§ Material for this exercise:
######

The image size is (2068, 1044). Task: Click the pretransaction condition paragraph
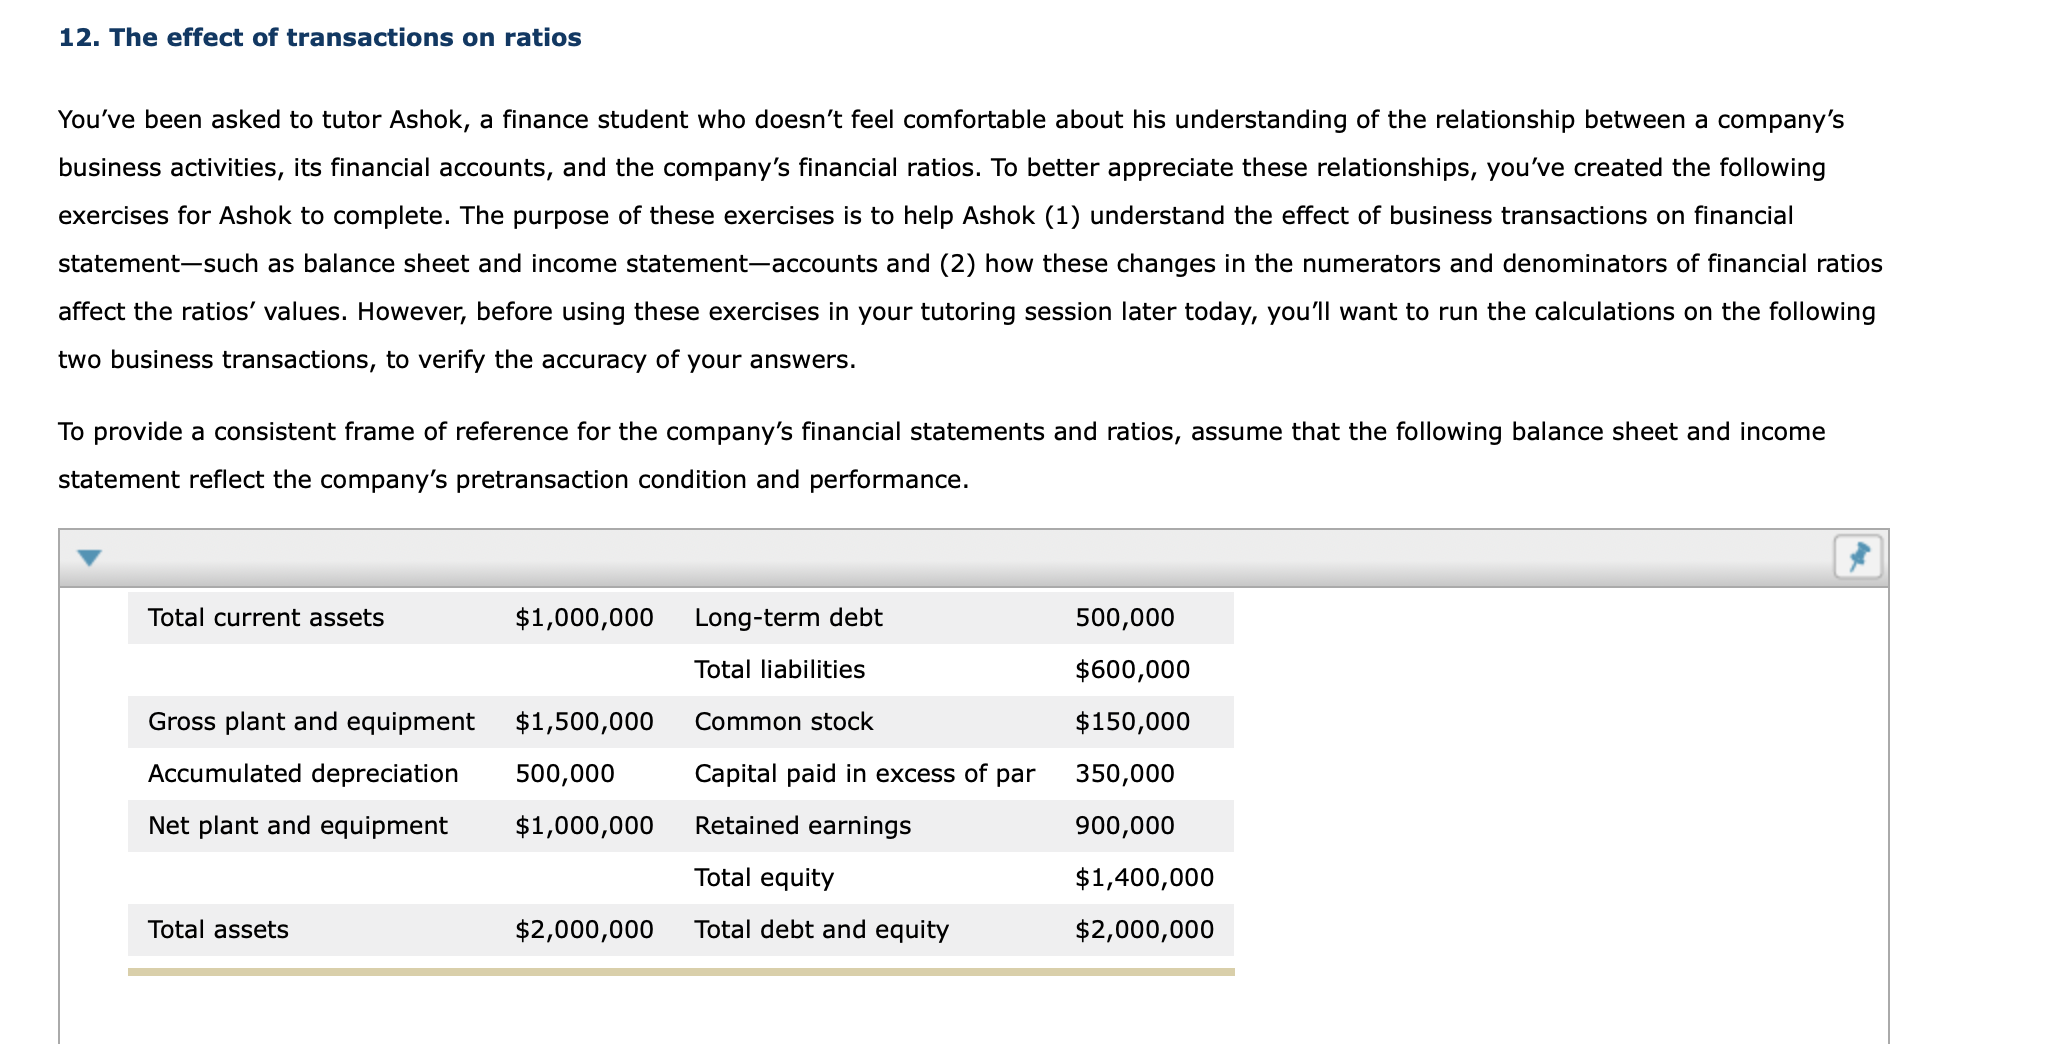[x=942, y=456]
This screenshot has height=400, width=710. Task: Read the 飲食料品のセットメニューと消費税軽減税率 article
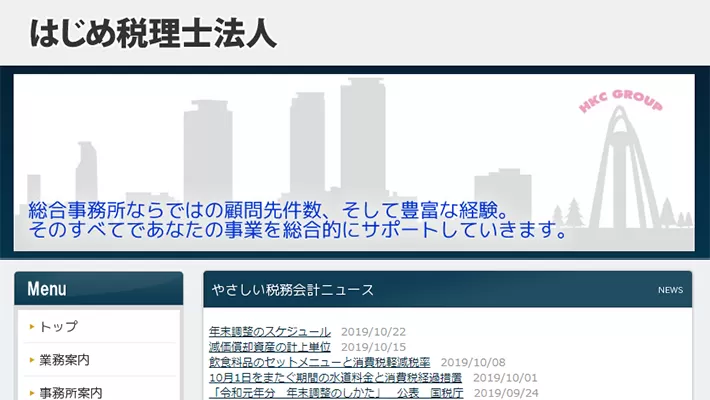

######

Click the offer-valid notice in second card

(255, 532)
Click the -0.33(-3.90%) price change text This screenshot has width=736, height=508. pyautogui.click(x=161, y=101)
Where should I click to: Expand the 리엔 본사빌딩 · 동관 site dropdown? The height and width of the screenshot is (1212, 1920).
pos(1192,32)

######

Taking the entries above, extract every line from the one bearing "The image size" through the one bearing "This screenshot has height=400, width=710.", exactly, with no pictures.

§ Answer:
The image size is (2068, 1044). Task: Click the pretransaction condition paragraph
[x=942, y=456]
This screenshot has height=400, width=710. Task: Read the 飲食料品のセットメニューと消費税軽減税率 article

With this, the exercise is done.